Leila
C'est aujourd'hui ! Les Jeux Olympiques commencent enfin !
« Papa ! Ouvre la télé, il y'a la cérémonie d'ouverture, vite, dépêche-toi sinon on va la rater. », m'écriai-je, trépignant d'impatience devant notre petite télévision.
J'arborais ma moue la plus mignonne dans l'espoir de le faire craquer. En véritable petite boule de nerfs, j'agrippais la manche de mon père et commençai à sauter sur place. Il me lança un petit regard moqueur et dégagea doucement son pauvre bras malmené.
« Ne t'en fais pas Leila, ça risque de durer encore trois bonnes heures, pas besoin de se presser »
Toute la famille s'installa sur notre vieux canapé en cuir, armés de la télécommande, nous étions prêts. La télévision s'alluma dans un crépitement pixelisé, mon père pressa la touche « 2 » de la télécommande et le générique annonçant le début de la cérémonie d'ouverture résonna dans notre salon. Je me trémoussai déjà d'impatience assise à côté de mon frère, à la vue des anneaux olympiques. J'avais déjà raté les jeux olympiques précédents alors il était hors de question de perdre une miette de ceux-là. Enfin raté, disons que je les ai sûrement regardés mais je n'étais pas physiologiquement apte à les apprécier ni à m'en souvenir...

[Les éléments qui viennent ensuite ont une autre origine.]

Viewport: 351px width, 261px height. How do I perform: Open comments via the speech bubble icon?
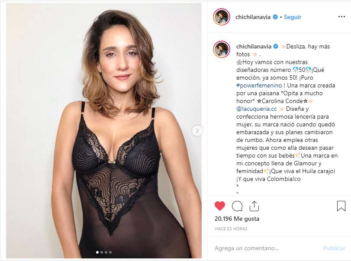(x=237, y=206)
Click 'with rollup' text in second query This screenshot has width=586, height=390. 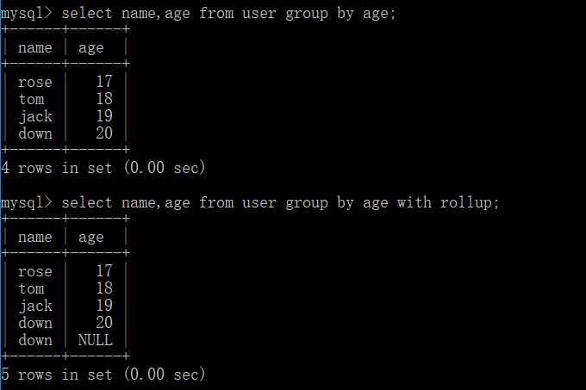coord(445,203)
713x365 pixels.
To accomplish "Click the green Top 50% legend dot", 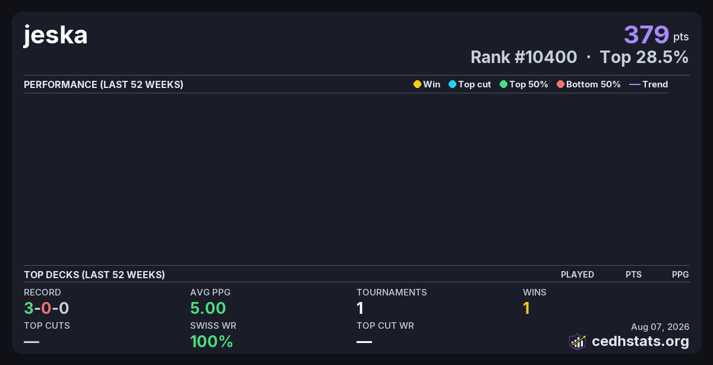I will click(503, 84).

Le logo rouge et blanc de cette édition laissa place sur l'écran à une vue en contre plongée du stade olympique, « le nid d'oiseau », accompagné d'un bandeau bleu nuit indiquant le début de la cérémonie d'ouverture. Des notes cuivrées aux accents orientaux s'élevèrent dans la nuit pékinoise. Elles étaient interprétées par une fanfare entièrement composée d'hommes vêtus de blanc et d'or, on aurait dit les uniformes de la marine ! Leurs trompettes et hautbois brillaient de mille feux. La clameur du public commença à s'intensifier, ce n'était presque plus qu'un bourdonnement indistinct qui enflait de plus en plus. Soudain tous les projecteurs s'éteignirent, dévoilant une armée de batteur disposée en rectangle sur la piste. C'en était alors suivi un spectacle de couleurs et de percussions, nous invitait à un voyage au cœur de l'histoire chinoise. Elle était contée sur un parchemin où le sillage des patineurs venait tracer à l'encre, telle un pinceau de calligraphie cette histoire ancestrale. Les légendes et les batailles épiques étaient illustrées par les mouvements gracieux et pourtant plein de forces des danseurs et danseuses en costumes traditionnels. Je m'émerveillais devant la beauté de leurs coiffes et de leurs broderies si minutieuses. Cette mise en scène était une véritable immersion dans la culture chinoise.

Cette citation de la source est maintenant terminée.